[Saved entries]
=== Section Start ===
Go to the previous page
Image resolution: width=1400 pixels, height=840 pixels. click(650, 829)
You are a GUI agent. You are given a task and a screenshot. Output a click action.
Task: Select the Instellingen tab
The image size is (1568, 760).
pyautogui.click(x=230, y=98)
=== Section End ===
THE TASK: Beginning at the line that contains "Task: Select the Instellingen tab", reproduce every line down to the last line of the entries above, exactly and only those.

RESULT OF THIS EXERCISE:
Task: Select the Instellingen tab
The image size is (1568, 760).
pyautogui.click(x=230, y=98)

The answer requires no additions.